Find the line with "You are a GUI" in the data below. Repeat it and every line after it up to the end, exactly, but drop the pictures.
--- PROVIDED ENTRIES Enclosed Below ---
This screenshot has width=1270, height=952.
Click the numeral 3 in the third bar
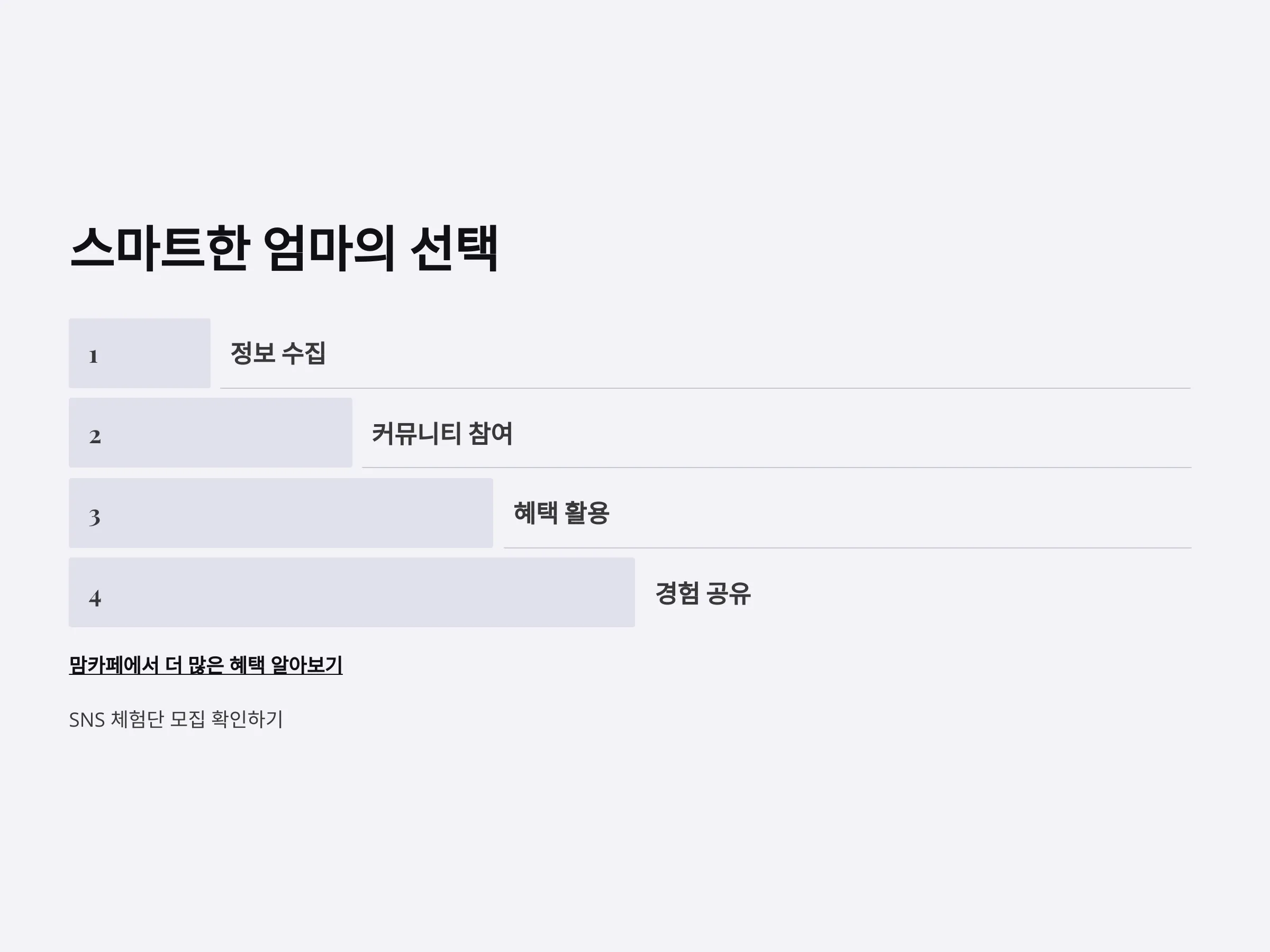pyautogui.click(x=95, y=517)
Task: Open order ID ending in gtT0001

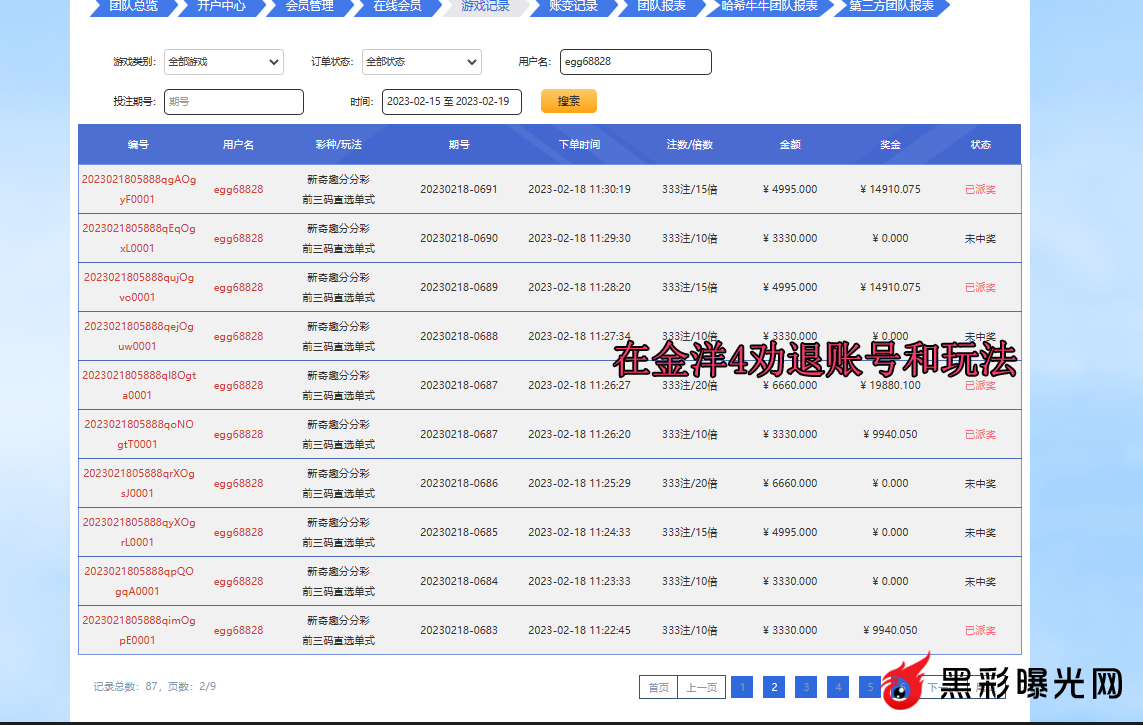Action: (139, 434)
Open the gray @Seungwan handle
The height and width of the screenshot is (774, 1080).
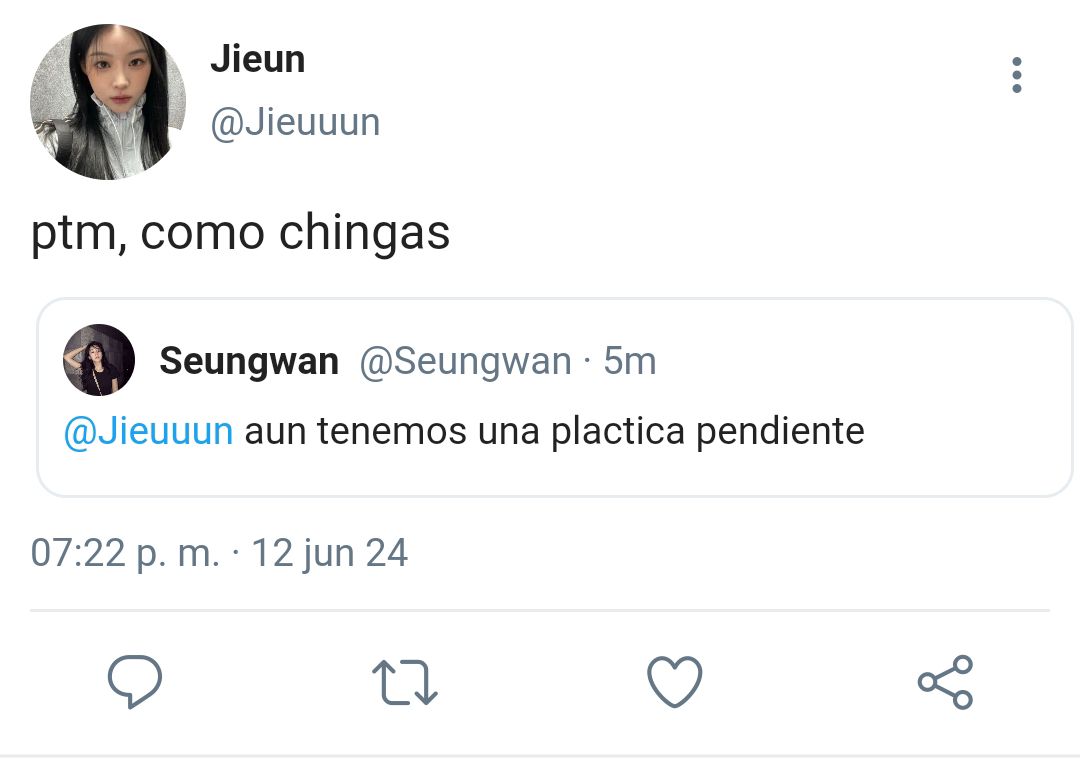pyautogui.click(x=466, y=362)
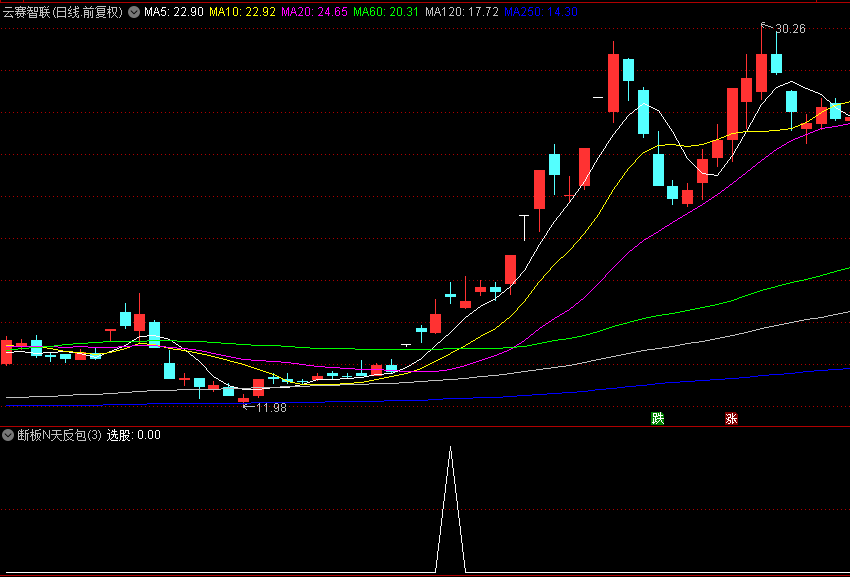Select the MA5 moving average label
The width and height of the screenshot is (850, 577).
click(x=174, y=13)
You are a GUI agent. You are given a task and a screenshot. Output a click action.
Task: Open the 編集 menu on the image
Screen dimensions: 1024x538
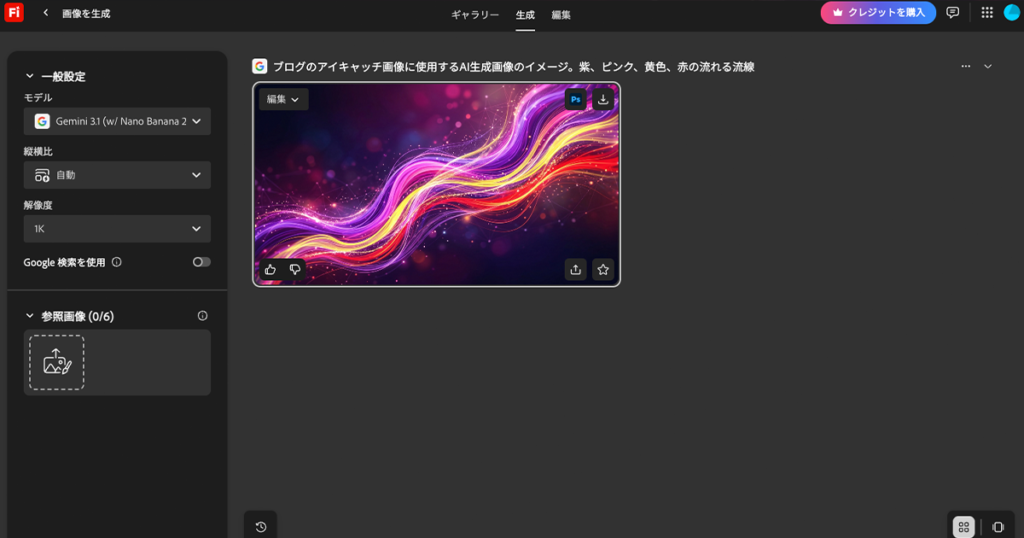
--- End of Enclosed PROVIDED ENTRIES ---
→ ANSWER FOR THIS EXERCISE
You are a GUI agent. You are given a task and a screenshot. Output a click action.
Task: Open the 編集 menu on the image
Screen dimensions: 1024x538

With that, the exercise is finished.